The oyster pearl is one of the most enigmatic products of natural history. It is elegant, mysterious, and has been highly prized since time immemorial. But what makes these organic gems so precious? How did they come about? We will explore the nooks and crannies of pearl farming throughout history to find out how this beautiful cultivation method has evolved over the years.


Pearl Farming History

Pearls are almost as old as notable human history. As early as 4000 BC, there is already evidence of people using nacre or mother of pearl for ornamental purposes. Pearls are also mentioned in critical texts of the major organized religions, from the Bible to the Koran. These are also crucial indicators that pearls are being harvested even before the Japanese pearl farming efforts. It was during the time of Alexander the Great that the importation of pearls increased in what is now known as Europe.

_ _ _ _ _

#### Tasks to perform:
- 1) Do the following statements agree with the pearl farming text? Answer yes or no for each, and quote the words from the text that decide it.
(a) Evidence that people used nacre for ornament goes back as far as 4000 BC.
(b) Pearls are mentioned in the Bible but not in the Koran.
(c) Pearl imports into what is now Europe increased during the time of Alexander the Great.
- 2) Can you carry on the pearl farming text from its last sentence?

_ _ _ _ _

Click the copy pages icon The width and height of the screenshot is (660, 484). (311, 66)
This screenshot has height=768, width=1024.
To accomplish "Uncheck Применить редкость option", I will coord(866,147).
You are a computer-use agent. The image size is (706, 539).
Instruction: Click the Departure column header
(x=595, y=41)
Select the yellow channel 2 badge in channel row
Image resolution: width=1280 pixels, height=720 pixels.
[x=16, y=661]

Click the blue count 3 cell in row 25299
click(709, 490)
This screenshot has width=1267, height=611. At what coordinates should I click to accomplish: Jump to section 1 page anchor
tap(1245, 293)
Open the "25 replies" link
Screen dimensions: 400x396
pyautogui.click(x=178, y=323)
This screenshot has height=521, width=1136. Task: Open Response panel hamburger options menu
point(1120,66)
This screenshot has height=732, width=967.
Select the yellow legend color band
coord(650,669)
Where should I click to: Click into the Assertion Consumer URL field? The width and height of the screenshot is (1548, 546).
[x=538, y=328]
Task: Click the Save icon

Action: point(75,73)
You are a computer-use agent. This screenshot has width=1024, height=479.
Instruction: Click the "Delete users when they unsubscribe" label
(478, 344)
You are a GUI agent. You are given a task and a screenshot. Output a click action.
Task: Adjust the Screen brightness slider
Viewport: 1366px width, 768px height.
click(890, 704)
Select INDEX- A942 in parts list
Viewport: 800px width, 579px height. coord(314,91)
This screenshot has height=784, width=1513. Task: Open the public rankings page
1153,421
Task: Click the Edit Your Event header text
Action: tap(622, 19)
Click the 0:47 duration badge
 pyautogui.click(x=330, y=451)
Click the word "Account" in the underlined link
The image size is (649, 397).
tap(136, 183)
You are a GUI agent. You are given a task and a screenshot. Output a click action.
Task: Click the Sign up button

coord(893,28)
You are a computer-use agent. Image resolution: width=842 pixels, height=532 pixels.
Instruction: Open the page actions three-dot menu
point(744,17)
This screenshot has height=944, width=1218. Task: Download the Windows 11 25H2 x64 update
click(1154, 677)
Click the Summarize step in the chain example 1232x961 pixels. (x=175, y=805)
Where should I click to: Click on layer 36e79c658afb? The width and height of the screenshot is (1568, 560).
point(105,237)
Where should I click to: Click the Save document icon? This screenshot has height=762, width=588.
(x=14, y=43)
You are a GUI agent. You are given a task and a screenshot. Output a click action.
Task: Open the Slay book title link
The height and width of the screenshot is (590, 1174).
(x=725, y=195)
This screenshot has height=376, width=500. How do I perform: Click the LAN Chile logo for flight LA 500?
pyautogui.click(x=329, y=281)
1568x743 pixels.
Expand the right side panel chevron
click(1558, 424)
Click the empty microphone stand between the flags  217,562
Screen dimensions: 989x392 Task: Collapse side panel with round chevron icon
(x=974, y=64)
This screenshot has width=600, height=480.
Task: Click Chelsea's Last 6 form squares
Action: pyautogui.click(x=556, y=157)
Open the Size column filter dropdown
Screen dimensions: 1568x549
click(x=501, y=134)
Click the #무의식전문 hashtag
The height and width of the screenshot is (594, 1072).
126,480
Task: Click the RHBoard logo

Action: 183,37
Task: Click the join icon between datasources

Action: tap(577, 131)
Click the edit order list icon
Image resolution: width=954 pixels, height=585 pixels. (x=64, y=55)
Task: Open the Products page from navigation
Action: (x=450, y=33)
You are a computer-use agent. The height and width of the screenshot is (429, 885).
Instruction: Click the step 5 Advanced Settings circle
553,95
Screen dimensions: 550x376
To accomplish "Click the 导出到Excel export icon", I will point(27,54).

_ _ _ _ _

#### Results in order:
- 1)
(a) Yes: "As early as 4000 BC, there is already evidence of people using nacre or mother of pearl for ornamental purposes."
(b) No: "Pearls are also mentioned in critical texts of the major organized religions, from the Bible to the Koran."
(c) Yes: "It was during the time of Alexander the Great that the importation of pearls increased in what is now known as Europe."

- 2)
When Christopher Columbus explored the world in the sixteenth century, he and other explorers also found that pearls were being harvested in South America and Central America. This discovery led to what is now called the Pearl Age of trade, which was undoubtedly triggered by the fascinated aristocracy in Spain and elsewhere.

Before the cultivation of pearls, thousands of fishers also set sail, looking for natural or wild-caught pearls. We know now that this is not an easy task at all, because finding natural pearls is slim even with better transportation at sea and better knowledge of which species of oysters provide the best pearls.

The initial wave of interest in pearls during the eras of European conquest led to the depletion of what is called the “pearl banks” that existed in the Americas and Asia. Like whales being hunted down for their blubber, oysters were caught in such large quantities that they were soon depleted. The natural pearl trade died a natural death, too, as early as the 1920s. The demand was so high that even nature could no longer keep up.


How are pearls harvested from oysters?

Oyster pearls are cultivated by farming species of oysters that produce great-looking pearls. The process begins with spat or oyster larvae that eventually grow to about fifteen centimeters after a few years. Oysters can be grafted repeatedly, for up to three times if needed. Pearl farms are very selective about their breeding programs – the genetic diversity of the oysters has to be maintained. They only add a small quantity of spat during the breeding season to bolster the oyster population they already have.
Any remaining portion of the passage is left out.